#### Tarefas a realizar:
A) Enumere as declarações que, segundo o acórdão, a X não apresentou.
B) Retome o acórdão do Tribunal da Relação de Guimarães a partir do ponto em que o texto termina.

#### Texto fornecido:
_ _ _

Acórdão nº 4509/21.4T8GMR-A.G1 de Tribunal da Relação de Guimarães, 21 de Abril de 2022

Magistrado ResponsávelROSÁLIA CUNHA
Data da Resolução21 de Abril de 2022
EmissorTribunal da Relação de Guimarães

Acordam, em conferência, na 1ª secção cível do Tribunal da Relação de Guimarães: RELATÓRIO J. M.

intentou contra X – RESÍDUOS INDUSTRIAIS, LDA.

e P. S.

ação especial de suspensão e destituição de titulares de órgãos sociais, nos termos do artigo 1055.º, do CPC, pedindo: - que seja decretada a suspensão imediata da Ré P. S. do cargo de gerente da X – Resíduos Industriais, Lda.; - e que, a final da presente ação, seja decretada a destituição, com justa causa, da Ré P. S. do cargo de gerente da X – Resíduos Industriais, Lda.

Como fundamento dos seus pedidos alegou, em síntese, que a ré X é uma sociedade que foi constituída tendo como sócios o autor J. M. e a ré P. S., os quais eram casados entre si e, entretanto, se divorciaram.

A gerência da X era exercida por ambos os sócios.

A ré P. S., em assembleias gerais em que apenas ela própria participou, decidiu excluir o autor de sócio e destituiu-o do cargo de gerente.

A exclusão do autor de sócio da X veio a ser declarada nula por decisão, já transitada em julgado, proferida no âmbito de ação judicial que o autor intentou contra a ré P. S..

A ré P. S. não elaborou nem submeteu à assembleia geral o relatório de gestão, as contas do exercício e os demais documentos de prestação de contas relativos aos exercícios de 2017 a 2020 da X, não tendo também procedido ao depósito e registo das contas na conservatória do registo comercial.

No período de 2017 a 2021, o autor tentou obter informações acerca da X, mas a ré P. S. sempre lhe negou o acesso a tal informação.

O autor não sabe se, nos exercícios de 2017 a 2020, a X obteve lucros e como é que os mesmos foram aplicados; todavia, não lhe foi distribuído qualquer valor a esse título.

A X não apresentou as declarações modelo 22 de IRS referentes aos exercícios de 2017 a 2020, o que motivou que a Autoridade Tributária tivesse efetuado as respetivas liquidações oficiosas, com as consequentes execuções fiscais e processos contraordenacionais; não apresentou as IES, o que sujeita a X a coimas por contraordenações; não apresentou as declarações periódicas para efeitos de IVA pelo menos desde o 2º trimestre de 2017, o que originou que a Autoridade Tributária tivesse efetuado as respetivas liquidações oficiosas, com as consequentes execuções fiscais e processos contraordenacionais.

Desde o 2º trimestre de 2017, a gerência da X não regista quaisquer vendas e não tem trabalhadores.

Assim, de 2017 a 2021 tem ocorrido a destruição/delapidação da atividade da X, o que a desvaloriza e prejudica.

Pelos motivos expostos, entende que existe justa causa para destituição da ré P. S. do cargo de gerente da X, bem como para a suspensão imediata do exercício de tais funções.

* *Em 7.9.2021, foi proferido despacho com o seguinte teor: “Para efeitos da providência cautelar de suspensão, com produção da prova indicada nesta parte, designa-se o próximo dia 21/09/2021, pelas 15h15, sem contraditório prévio.

_ _ _

#### Dados recolhidos:
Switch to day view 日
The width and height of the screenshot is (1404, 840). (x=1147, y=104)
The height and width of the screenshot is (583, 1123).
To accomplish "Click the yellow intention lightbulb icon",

_ _ _

#### Respostas:
A)
- Declarações modelo 22 de IRS referentes aos exercícios de 2017 a 2020
- IES
- Declarações periódicas para efeitos de IVA, pelo menos desde o 2º trimestre de 2017

B)
”*Produzida a prova veio a ser proferida decisão a qual contém o seguinte dispositivo: “Pelo exposto, julgo integralmente procedente por provada a presente providência e, em consequência, o tribunal decide: a) suspender a requerida P. S. das funções de gerente da sociedade X, Lda.

Notifique e cite a Ré para os termos da presente providência para contraditório subsequente e para contestar os termos da ação principal.

Custas a decidir a final.

Registe e notifique.

”*Regularmente citadas, as rés contestaram, impugnando a veracidade dos factos alegados pelo autor, e requerendo que a decisão de suspensão da ré P. S. das funções de gerente seja revogada e que a ação de destituição seja julgada improcedente.

*Em 18.10.2021, as rés apresentaram requerimento no qual arguiram a nulidade do despacho proferido em 7.9.2021, que designou data para a produção de prova, sem contraditório prévio, por o mesmo não conter qualquer fundamentação sobre tal decisão, constituindo violação do contraditório, situação que influenciou a decisão da causa, pelo que pediram que fosse declarada a referida nulidade e anulado todo o processado após o requerimento inicial.

*Foi designada data para a produção da prova apresentada pelas rés.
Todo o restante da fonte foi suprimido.